Emploi, nombre de demandeurs d'asile : ce que l'OCDE nous dit de l'immigration en France

Emploi, nombre de demandeurs d'asile : ce que l'OCDE nous dit de l'immigration en France
Une manifestation pour le droit d'asile, à Paris (illustration)

, publié le mercredi 18 septembre 2019 à 14h49

Avec près de 110.000 demandes, la France se situait en 2018 au 4e rang des pays de l'OCDE accueillant le plus de demandeurs d'asile.

"Les migrations humanitaires reculent, contrairement aux migrations familiales et de travail qui s'inscrivent en hausse". Tel est l'enseignement principal dressé par l'Organisation de coopération et de développement économiques (OCDE), dans son rapport sur les migrations internationales publié mercredi 18 septembre 2019.

Dans les pays de l'OCDE, la demande d'asile ne cesse de baisser.

La France va toutefois à l'encontre de cette tendance de fond.  "Le recul du nombre global de demandes dans les pays de l'OCDE (-175.000) est en grande partie lié à trois pays de destination: les États-Unis, l'Italie (-73.000) et l'Allemagne (-36.000)", est-il indiqué dans le document. Le reflux est "partiellement contrebalancé par une augmentation en Espagne (+22.300) et en France (+19.000)", souligne le rapport, publié à une dizaine de jours d'un débat parlementaire en France sur l'immigration, dont la demande d'asile devrait être au cœur. La question a d'ores et déjà causé des distensions au sein de la majorité.

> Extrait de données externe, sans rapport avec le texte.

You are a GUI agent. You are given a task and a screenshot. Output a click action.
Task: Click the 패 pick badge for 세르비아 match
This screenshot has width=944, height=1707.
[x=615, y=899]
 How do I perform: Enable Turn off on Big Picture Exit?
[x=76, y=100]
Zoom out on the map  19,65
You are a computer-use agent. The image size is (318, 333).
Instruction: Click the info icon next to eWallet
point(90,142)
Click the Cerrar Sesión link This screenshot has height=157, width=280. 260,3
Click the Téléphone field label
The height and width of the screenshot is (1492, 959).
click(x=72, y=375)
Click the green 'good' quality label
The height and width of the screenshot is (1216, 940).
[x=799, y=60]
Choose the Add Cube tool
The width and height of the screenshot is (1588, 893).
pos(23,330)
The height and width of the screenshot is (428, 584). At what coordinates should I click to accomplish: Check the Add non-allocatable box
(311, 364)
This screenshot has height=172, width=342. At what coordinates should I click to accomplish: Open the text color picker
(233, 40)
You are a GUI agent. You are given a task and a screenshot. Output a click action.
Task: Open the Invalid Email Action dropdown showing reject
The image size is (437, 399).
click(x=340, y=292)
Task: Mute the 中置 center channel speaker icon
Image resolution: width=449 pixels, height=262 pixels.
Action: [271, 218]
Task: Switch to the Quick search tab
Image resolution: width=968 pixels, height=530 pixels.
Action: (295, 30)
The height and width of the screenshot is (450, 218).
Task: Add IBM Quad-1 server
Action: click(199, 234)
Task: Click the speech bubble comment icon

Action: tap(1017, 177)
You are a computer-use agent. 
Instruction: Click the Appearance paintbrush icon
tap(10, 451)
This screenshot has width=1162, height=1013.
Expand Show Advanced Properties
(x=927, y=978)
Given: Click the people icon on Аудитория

Avec près de 110.000 demandes, la France se situait en 2018 au 4e rang selon l'OCDE, juste derrière la Turquie (116.000) et l'Allemagne (162.000), sur une pente fortement décroissante.
 La France à la traîne en matière d'emploi des migrants

Le rapport indique par ailleurs que le taux d'emploi des immigrés a encore augmenté, pour atteindre 68,3% en 2018. Cette observation va à l'encontre de la "perception" selon laquelle les migrants "prennent les emplois de travailleurs" locaux. "Les perspectives professionnelles des immigrés ont continué de s'améliorer en 2018, dans le prolongement de l'évolution positive observée ces cinq dernières années", écrit l'Organisation pour la coopération et le développement économiques.

En moyenne, leur taux d'emploi de 68,3% n'est plus qu'à 2,4 points de celui des "personnes nées dans le pays", tandis que le taux de chômage est passé de 9,4% à 8,7% entre 2017 et 2018. Une tendance qui masque de fortes disparités. La France, par exemple, fait partie des mauvais élèves de l'OCDE en la matière, avec un taux de chômage de 14,6% chez les migrants. Quant au taux d'emploi, 58,5%, seuls le Mexique, la Turquie et la Belgique font moins bien. Une situation encore plus délicate lorsqu'il s'agit des "immigrés récents", pour lesquels "aucune évolution de l'emploi n'est observée" en France, où leur taux d'emploi est de 40%.